Luam jeta son mégot par terre et l’écrasa d’un geste vif. Il savait bien que ce genre de vie ne serait jamais la sienne, qu’il n’aurait jamais pour préoccupation première de changer ce que les gens pouvaient bien penser de lui. Pour l’heure, sa préoccupation première consistait à trouver une poubelle pour jeter ce qu’il restait de la cigarette qu’il avait empruntée à un inconnu sous l’abri bus de la gare.

Il n’aimait pas revenir à la faculté, surtout après des mois passés sans y mettre les pieds. Sa dernière visite sur ce campus, si l’on omettait la pénible période d’examens, remontait probablement au mois d’octobre. Et encore, il n’était pas sûr d’avoir mis les pieds dans un amphithéâtre ce jour-là, ou du moins pas dans l’un des siens. Il était possible que la raison de sa présence durant le mois d’octobre n’avait été que d’accompagner Cian le temps d’un café.
Il aimait bien le cursus qu’il s’était choisi, là n’était pas le sujet. Simplement, même si la faculté avait ce côté plein de vie, bourdonnant que certaines personnes avides de socialisation semblaient rechercher, Luam n’y trouvait que de l’ennui.

Les gens de manière générale n’attiraient que très peu son attention, même s’il savait que ce n’était pas réciproque. Où qu’il aille, les regards s’échouaient sur sa peau, fixant de manière appuyée les zones rougies ou violacées. La bienséance aurait voulu qu’ils détournent le regard, avec un petit sourire contrit à l’égard de l’intéressé mais Luam ne semblait pas pouvoir bénéficier des bonnes manières de ses semblables.
Peut-être était-ce à cause de sa tignasse d’un bleu azur parfait, fruit d’un labeur de longues années. Ou peut-être était-ce causé par son allure souvent débraillée et les multiples bijoux argentés plantés dans ses oreilles. Ou plus simplement, peut-être que cela venait d’un relent de racisme, dans ce pays qui clamait pourtant haut et fort de ne pas l’être tout en mélangeant adroitement les peuples asiatiques, sans chercher à s’éduquer et en se dédouanant sous un vague “mais ils se ressemblent tous”.

Aujourd’hui, pour une fois, les gens ne fixaient pas son cou ou le haut de son visage, qu’il tentait toujours de dissimuler sous ses cheveux, une casquette, un bonnet et une quantité exagérée de cols roulés. Non, ce qui attirait leur attention, c’étaient ses mains, ou plus précisément ses phalanges.
Il avait disposé des pansements sur certaines, tentant de protéger sa peau fragilisée et encore sanguinolente de la morsure impitoyable du froid. Il ne regrettait pas d’avoir mis ses mains dans cet état : s’il ne les avait pas utilisées, sa mâchoire ou son nez auraient peut-être été brisés. Ce qui était bien plus difficile à cacher, et surtout, bien plus cher à soigner. Et les coûts de soin, Luam ne pouvait pas se les payer.

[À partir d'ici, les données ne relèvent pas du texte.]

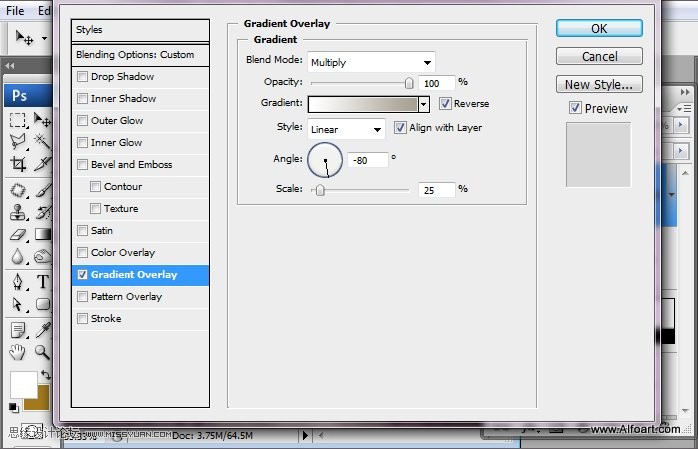Expand the gradient picker arrow

[424, 104]
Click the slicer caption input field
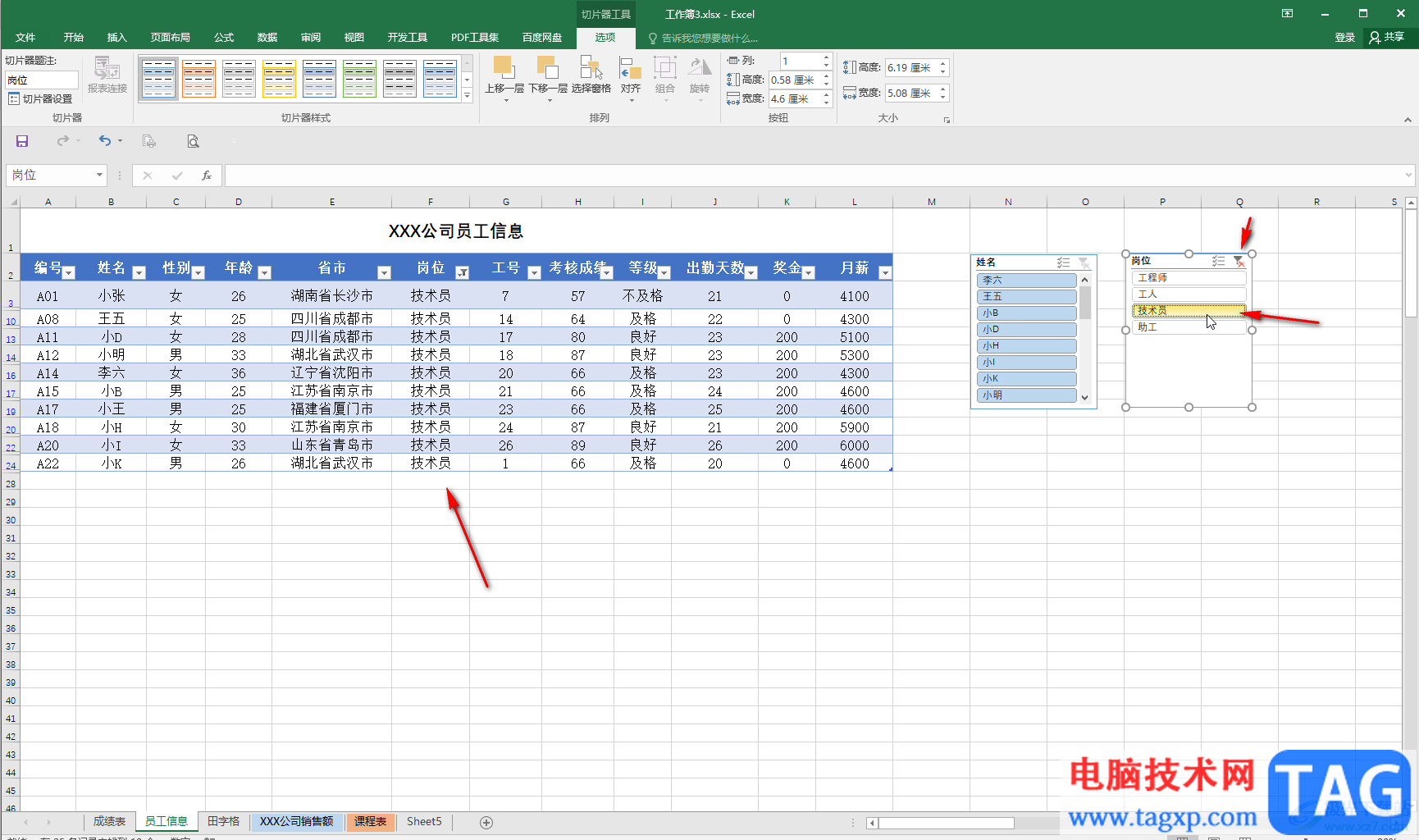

Il était juste un peu déçu d’avoir autant amoché ses mains pile au moment où son dernier œil au beurre noir s’estompait tout juste. Il aurait aimé pouvoir observer son corps en bon état, rien qu’une fois, au lieu de devoir contempler une fois de plus la personne cabossée qu’il était devenu.
Certains lui jetaient des regards de pitié, d’autres paraissaient réellement interloqués et chuchotaient entre eux, comme pour s'interroger sur la provenance de telles blessures. Luam reconnut la façon de chuchoter, de marmonner et sut que cela n’abritait que des ragots et des rumeurs qu’il aurait une fois de plus sur le dos.

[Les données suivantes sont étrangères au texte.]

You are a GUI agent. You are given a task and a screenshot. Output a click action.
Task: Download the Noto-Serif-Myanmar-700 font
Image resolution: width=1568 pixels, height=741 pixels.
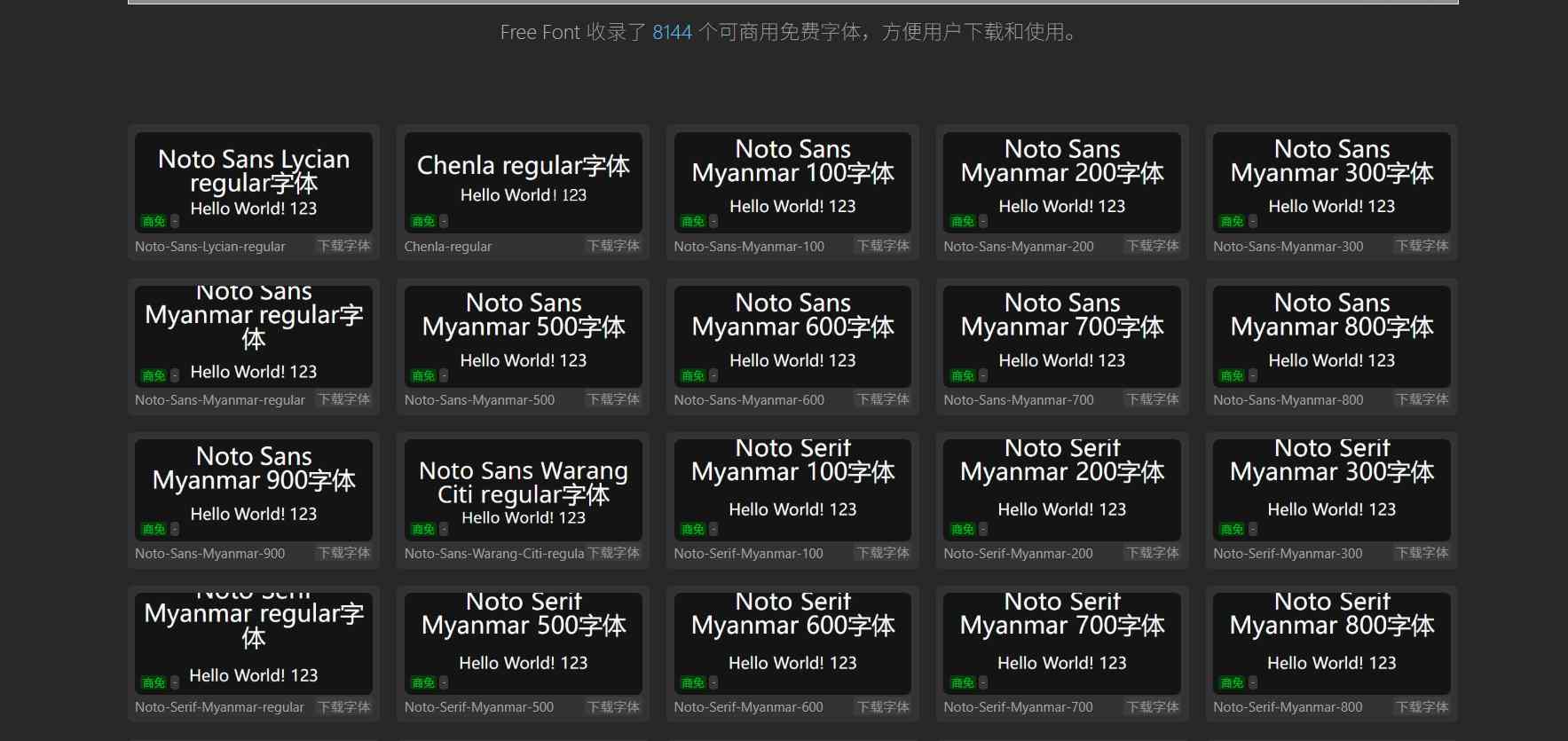coord(1153,707)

Mais cela lui était égal, de toute façon il savait déjà quelle rumeur on essayait de lui coller.
Une née à la suite d’un gros scandale, une qui s’était presque évaporée à la période des partiels mais que certains n’avaient de toute évidence pas envie d’enterrer. Halloween était largement passé et les coupables encore dans la nature, peut-être était il temps d’oublier ? Ah non, certainement pas pour des étudiants butés qui voulaient à tout prix découvrir la vérité au lieu d’aller réviser.
Heureusement, ils étaient en minorité.